Growth of the Obligate Anaerobe Desulfovibrio vulgaris Hildenborough under Continuous Low Oxygen Concentration Sparging: Impact of the Membrane- Bound Oxygen Reductases

Although obligate anaerobe, the sulfate-reducing bacterium Desulfovibrio vulgaris Hilden-borough (DvH) exhibits high aerotolerance that involves several enzymatic systems, including two membrane-bound oxygen reductases, a bd-quinol oxidase and a cc(b/o)o(3) cytochrome oxidase. Effect of constant low oxygen concentration on growth and morphology of the wild-type, single (Delta bd,Delta cox) and double deletion (Delta coxbd) mutant strains of the genes encoding these oxygen reductases was studied. When both wild-type and deletion mutant strains were cultured in lactate/sulfate medium under constant 0.02% O-2 sparging, they were able to grow but the final biomasses and the growth yield were lower than that obtained under anaerobic conditions.

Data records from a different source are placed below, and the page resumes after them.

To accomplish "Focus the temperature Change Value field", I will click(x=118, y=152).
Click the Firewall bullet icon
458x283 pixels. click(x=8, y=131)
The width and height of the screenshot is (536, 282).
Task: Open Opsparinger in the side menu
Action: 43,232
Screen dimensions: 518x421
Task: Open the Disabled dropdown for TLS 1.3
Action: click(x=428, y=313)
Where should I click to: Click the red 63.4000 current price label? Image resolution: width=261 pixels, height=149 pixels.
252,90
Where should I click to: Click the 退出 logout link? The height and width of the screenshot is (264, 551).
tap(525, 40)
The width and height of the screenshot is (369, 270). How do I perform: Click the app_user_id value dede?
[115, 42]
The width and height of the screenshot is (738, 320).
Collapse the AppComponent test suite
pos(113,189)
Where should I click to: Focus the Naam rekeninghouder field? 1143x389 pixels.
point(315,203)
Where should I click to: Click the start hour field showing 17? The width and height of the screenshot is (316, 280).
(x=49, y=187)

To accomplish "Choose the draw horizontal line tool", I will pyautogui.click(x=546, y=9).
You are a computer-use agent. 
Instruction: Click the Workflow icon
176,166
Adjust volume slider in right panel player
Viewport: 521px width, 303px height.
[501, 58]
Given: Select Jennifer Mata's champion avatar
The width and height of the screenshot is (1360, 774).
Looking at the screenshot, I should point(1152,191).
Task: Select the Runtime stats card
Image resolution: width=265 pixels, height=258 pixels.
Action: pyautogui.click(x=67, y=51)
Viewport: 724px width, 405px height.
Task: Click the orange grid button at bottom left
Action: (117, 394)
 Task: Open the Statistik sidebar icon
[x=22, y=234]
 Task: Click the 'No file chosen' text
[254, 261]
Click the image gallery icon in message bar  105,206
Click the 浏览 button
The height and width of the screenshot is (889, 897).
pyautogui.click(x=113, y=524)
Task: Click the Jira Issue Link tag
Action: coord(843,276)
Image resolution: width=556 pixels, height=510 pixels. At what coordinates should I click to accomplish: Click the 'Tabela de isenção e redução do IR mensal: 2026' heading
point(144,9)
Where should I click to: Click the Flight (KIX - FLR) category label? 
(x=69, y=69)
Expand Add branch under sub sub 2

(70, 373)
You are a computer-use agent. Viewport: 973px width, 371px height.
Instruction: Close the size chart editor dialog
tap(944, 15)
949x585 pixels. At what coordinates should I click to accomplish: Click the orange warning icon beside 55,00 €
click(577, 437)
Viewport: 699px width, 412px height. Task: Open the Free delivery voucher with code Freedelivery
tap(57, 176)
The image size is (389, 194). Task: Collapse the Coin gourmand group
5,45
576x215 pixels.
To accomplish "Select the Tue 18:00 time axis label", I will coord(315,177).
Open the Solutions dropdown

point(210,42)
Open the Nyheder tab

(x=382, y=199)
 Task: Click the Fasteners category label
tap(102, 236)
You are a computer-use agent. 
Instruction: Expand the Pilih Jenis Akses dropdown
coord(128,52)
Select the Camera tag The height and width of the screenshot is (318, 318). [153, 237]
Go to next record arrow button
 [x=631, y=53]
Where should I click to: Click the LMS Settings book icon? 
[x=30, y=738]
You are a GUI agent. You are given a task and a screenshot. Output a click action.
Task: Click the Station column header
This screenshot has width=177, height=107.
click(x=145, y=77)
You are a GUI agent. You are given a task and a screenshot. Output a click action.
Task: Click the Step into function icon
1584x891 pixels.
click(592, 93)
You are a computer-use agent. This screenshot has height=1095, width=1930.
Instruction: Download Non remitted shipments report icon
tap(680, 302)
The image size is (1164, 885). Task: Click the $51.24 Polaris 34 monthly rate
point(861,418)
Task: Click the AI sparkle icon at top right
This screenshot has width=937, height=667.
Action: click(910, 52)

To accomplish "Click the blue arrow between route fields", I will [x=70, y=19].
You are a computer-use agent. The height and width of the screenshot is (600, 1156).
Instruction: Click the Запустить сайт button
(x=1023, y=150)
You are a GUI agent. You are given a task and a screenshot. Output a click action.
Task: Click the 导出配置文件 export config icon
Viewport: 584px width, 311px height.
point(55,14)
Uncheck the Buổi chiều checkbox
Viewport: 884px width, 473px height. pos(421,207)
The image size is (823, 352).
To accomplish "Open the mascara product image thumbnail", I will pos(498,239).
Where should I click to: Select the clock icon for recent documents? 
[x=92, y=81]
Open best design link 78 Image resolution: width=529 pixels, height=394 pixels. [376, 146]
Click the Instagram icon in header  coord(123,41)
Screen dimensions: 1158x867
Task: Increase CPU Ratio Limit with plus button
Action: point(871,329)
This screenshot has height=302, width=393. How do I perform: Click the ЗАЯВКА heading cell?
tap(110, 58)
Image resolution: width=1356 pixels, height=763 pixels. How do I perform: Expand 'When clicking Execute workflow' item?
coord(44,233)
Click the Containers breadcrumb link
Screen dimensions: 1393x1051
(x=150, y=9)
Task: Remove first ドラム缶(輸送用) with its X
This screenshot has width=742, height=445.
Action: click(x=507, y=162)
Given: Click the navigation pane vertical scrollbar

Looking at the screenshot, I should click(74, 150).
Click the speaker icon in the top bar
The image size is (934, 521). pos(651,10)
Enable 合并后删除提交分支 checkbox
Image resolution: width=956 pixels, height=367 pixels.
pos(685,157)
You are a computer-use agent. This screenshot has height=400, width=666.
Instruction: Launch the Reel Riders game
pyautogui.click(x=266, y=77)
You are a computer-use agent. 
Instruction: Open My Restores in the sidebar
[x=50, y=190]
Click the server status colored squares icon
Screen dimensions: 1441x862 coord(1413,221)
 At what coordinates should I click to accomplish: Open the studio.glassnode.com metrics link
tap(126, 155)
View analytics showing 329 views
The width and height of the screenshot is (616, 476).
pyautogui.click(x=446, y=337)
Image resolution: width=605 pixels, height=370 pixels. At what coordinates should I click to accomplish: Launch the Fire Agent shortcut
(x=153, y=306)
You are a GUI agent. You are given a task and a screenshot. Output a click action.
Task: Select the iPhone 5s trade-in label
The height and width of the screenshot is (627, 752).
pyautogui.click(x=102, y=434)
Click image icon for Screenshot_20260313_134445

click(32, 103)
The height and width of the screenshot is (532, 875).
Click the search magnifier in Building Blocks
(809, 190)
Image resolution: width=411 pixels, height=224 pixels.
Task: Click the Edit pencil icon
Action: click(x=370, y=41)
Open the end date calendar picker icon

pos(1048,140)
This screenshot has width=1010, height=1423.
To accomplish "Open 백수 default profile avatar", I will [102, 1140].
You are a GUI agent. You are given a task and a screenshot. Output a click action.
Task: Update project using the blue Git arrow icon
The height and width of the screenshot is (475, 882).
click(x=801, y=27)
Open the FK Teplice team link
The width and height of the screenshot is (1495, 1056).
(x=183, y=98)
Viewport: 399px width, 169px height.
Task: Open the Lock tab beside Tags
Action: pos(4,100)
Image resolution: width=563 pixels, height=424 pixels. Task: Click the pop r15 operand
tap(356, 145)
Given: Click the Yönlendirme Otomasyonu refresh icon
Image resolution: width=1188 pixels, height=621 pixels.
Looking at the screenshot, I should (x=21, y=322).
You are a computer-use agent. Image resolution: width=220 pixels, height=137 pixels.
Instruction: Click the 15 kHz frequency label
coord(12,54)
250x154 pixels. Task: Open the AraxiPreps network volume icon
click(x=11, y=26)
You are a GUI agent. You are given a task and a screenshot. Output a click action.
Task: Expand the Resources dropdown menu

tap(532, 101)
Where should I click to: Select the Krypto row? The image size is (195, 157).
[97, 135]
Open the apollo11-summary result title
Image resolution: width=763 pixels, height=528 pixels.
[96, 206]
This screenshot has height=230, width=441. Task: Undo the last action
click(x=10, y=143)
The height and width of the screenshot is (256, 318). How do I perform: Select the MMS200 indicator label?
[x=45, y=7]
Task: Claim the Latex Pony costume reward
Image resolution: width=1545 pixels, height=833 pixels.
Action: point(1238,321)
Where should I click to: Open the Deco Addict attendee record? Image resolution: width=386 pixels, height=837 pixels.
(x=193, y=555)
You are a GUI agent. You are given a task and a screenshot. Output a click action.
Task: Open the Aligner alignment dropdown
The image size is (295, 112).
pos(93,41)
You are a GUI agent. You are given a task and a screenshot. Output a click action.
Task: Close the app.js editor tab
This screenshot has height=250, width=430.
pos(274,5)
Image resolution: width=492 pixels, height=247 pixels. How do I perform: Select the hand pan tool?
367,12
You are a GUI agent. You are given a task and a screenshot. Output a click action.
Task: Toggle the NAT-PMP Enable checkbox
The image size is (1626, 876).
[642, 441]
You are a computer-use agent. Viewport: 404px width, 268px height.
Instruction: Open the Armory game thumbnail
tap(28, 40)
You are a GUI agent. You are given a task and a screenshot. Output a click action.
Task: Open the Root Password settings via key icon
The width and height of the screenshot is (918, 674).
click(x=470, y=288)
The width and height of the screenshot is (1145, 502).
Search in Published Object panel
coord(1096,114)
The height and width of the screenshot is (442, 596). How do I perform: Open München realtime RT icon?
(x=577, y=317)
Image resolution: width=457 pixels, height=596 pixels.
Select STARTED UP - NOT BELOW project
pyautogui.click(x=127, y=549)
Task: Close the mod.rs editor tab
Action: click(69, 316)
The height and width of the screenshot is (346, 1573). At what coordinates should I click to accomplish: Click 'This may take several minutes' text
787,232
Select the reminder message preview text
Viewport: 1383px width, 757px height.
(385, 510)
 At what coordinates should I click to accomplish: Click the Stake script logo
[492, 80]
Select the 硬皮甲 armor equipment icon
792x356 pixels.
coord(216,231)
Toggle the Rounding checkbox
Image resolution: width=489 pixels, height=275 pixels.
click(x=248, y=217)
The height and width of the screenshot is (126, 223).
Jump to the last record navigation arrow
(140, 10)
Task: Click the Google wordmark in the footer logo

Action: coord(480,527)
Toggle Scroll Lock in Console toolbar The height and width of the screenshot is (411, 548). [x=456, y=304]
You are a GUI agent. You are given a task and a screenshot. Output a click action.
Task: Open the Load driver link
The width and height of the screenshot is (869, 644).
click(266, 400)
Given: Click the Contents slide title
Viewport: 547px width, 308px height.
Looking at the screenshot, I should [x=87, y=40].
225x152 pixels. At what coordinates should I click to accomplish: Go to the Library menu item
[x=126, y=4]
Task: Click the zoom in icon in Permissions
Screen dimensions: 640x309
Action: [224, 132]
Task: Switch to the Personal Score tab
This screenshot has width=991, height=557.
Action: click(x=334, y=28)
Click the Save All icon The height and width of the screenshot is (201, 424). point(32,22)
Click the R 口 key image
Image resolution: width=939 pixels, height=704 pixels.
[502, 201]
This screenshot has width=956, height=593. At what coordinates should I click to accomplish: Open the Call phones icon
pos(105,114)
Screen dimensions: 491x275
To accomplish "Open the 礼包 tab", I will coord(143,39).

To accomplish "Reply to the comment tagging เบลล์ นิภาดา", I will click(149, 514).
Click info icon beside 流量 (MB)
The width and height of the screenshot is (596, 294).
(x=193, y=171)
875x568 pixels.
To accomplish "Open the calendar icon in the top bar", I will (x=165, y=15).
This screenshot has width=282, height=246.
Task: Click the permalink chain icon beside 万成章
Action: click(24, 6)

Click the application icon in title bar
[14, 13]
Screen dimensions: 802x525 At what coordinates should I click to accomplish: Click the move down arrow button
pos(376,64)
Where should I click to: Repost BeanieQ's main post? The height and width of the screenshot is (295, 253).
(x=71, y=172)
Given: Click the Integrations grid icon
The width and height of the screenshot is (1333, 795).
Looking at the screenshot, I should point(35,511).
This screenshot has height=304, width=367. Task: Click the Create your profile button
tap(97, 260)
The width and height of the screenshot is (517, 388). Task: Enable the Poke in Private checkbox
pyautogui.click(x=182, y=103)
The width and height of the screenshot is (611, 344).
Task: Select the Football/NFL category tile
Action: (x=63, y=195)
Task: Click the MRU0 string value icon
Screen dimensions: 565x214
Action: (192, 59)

At the end of the growth, lactate was not completely consumed and when conditions were then switched to anaerobic, growth resumed. Time-lapse microscopy revealed that a large majority of the cells were then able to divide (over 97%) but the time to recover a complete division event was longer for single deletion mutant Delta bd than for the three other strains. Determination of the molar growth yields on lactate suggested that a part of the energy gained from lactate oxidation was derived toward cells protection/repairing against oxidative conditions rather than biosynthesis, and that this part was higher in the single deletion mutant Delta bd and, to a lesser extent, Delta cox strains. Our data show that when DvH encounters oxidative conditions, it is able to stop growing and to rapidly resume growing when conditions are switched to anaerobic, suggesting that it enters active dormancy sate under oxidative conditions. We propose that the pyruvate-ferredoxin oxidoreductase (PFOR) plays a central role in this phenomenon by reversibly switching from an oxidative-sensitive fully active state to an oxidative-insensitive inactive state. The oxygen reductases, and especially the bd-quinol oxidase, would have a crucial function by maintaining reducing conditions that permit PFOR to stay in its active state.